+++ BRANO +++
Ferrara Scalfari stia attento, il Papa gesuita dissimula meglio di lui
“Ma ora, ohimè, la virtù di Cristo è accusata di impotenza poiché l’ambizione si unisce al suo nome” (Ilario di Poitiers)
Questo articolo non parla di Papa Francesco. Bisognerebbe saperne una più del diavolo sul discernimento e la coscienza, sulla povertà, sui sinodi e il magistero, sull’estetica del bagaglio a mano. Questo articolo non parla di Papa Francesco, se non altro perché inizia qualche secolo prima. E’ stato Agostino nella “Città di Dio”, di fronte al Sacco di Roma del 410 e alle accuse dei pagani – ma come, abbiamo pregato il vostro Dio, e questo è il risultato? – a fissare il punto decisivo: nessuna città terrena potrà mai essere la realizzazione della Città di Dio. Due amori differenti le convocano, l’amore di sé e dei beni materiali raduna i cittadini nella Civitas terrena, la Grazia raduna gli uomini in quella di Dio. Ma le due città non sono sovrapponibili, né divisibili con un colpo di spada o di legge, fino alla fine vivranno “permixtae”, mescolate, inseparabili. Così, dice Agostino, anche la legge civile, che pure deve ispirarsi a quella divina, non deve necessariamente coincidere con essa. E’ lo “status naturae lapsae” dell’uomo a impedire ogni teologia politica: la Civitas Dei è frutto della Grazia, ma Dio concede di prosperare anche all’altra, per quanto imperfetta. E la Città di Dio lascia spazio a tutti, a tutte le fedi.
Questo immagina e scrive Agostino nel Quinto secolo, quando già l’impero s’era fatto cristiano. A dire la verità, la faccenda inizia anche prima. Inizia quando Gesù risponde a Pilato: “Il mio regno non è di questo mondo”. E quello, interprete secondo giustizia della religione di stato, per la quale Roma è dio e dio è Roma, rimane interdetto, spiazzato. E non può far altro che lasciarlo ammazzare. Da allora prosegue la diatriba. Da Eusebio di Cesarea a Carl Schmitt, una corrente di pensiero ha sempre ribattuto che, seppure la chiesa di Cristo non è di questo mondo, vive pur sempre in questo mondo. E dunque è giusto che provi a imporre le sue regole, anche con i mezzi di questo mondo. Il punto però resta: la “critica della teologia politica”, intesa come presa di distanza dall’abuso del potere in nome di Dio. Come spiegava Joseph Ratzinger in “Chiesa, ecumenismo e politica”, 1987: “Il cristianesimo, in contrasto con le sue deformazioni, non ha fissato il messianesimo nel politico. Si è sempre invece impegnato, fin dall’inizio, a lasciare il politico nella sfera della razionalità e dell’etica. Ha insegnato l’accettazione dell’imperfetto e l’ha resa possibile. In altri termini il Nuovo Testamento conosce un ethos politico, ma nessuna teologia politica”.
+++ DATI GREZZI +++
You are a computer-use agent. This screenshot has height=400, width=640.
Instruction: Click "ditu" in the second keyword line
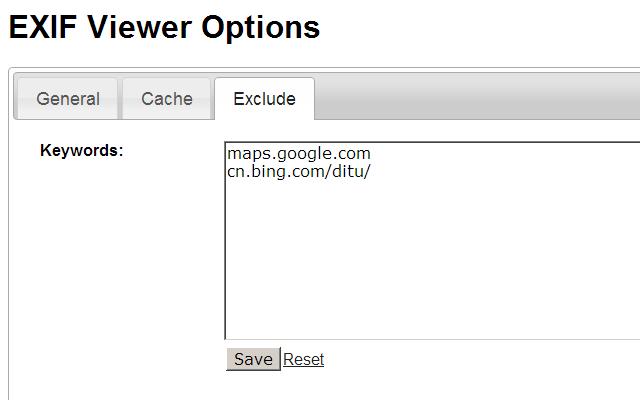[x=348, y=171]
+++
+++ DATI GREZZI +++
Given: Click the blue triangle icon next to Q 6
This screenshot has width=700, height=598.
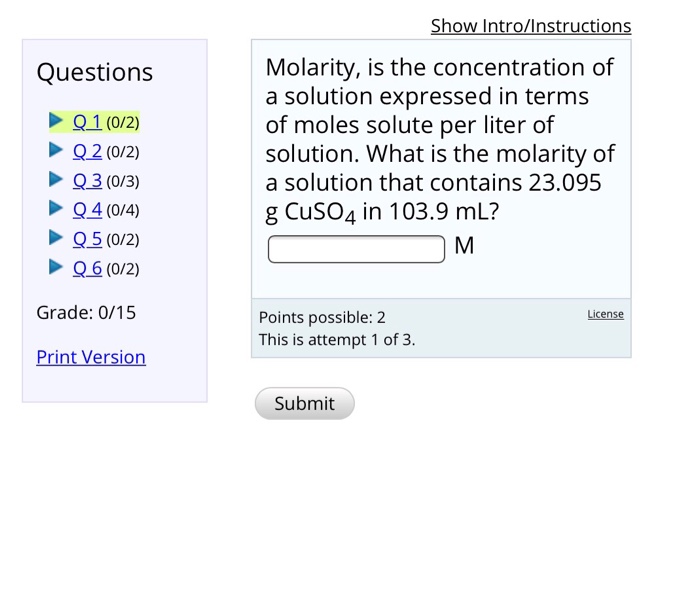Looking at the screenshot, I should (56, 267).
+++
CONSEGNA: Indica se ciascuna delle seguenti affermazioni concorda con il brano, rispondendo sì o no e citando le parole del brano che lo stabiliscono. 1. Agostino scrisse la "Città di Dio" di fronte al Sacco di Roma del 410. 2. Secondo Agostino la legge civile deve coincidere con la legge divina. 3. Le parole di Joseph Ratzinger riportate nel brano provengono da un'opera del 1987. Per questo lavoro i dati non servono.

RISPOSTA ATTESA:
1. Sì: «E’ stato Agostino nella “Città di Dio”, di fronte al Sacco di Roma del 410».
2. No: «anche la legge civile, che pure deve ispirarsi a quella divina, non deve necessariamente coincidere con essa».
3. Sì: «Come spiegava Joseph Ratzinger in “Chiesa, ecumenismo e politica”, 1987».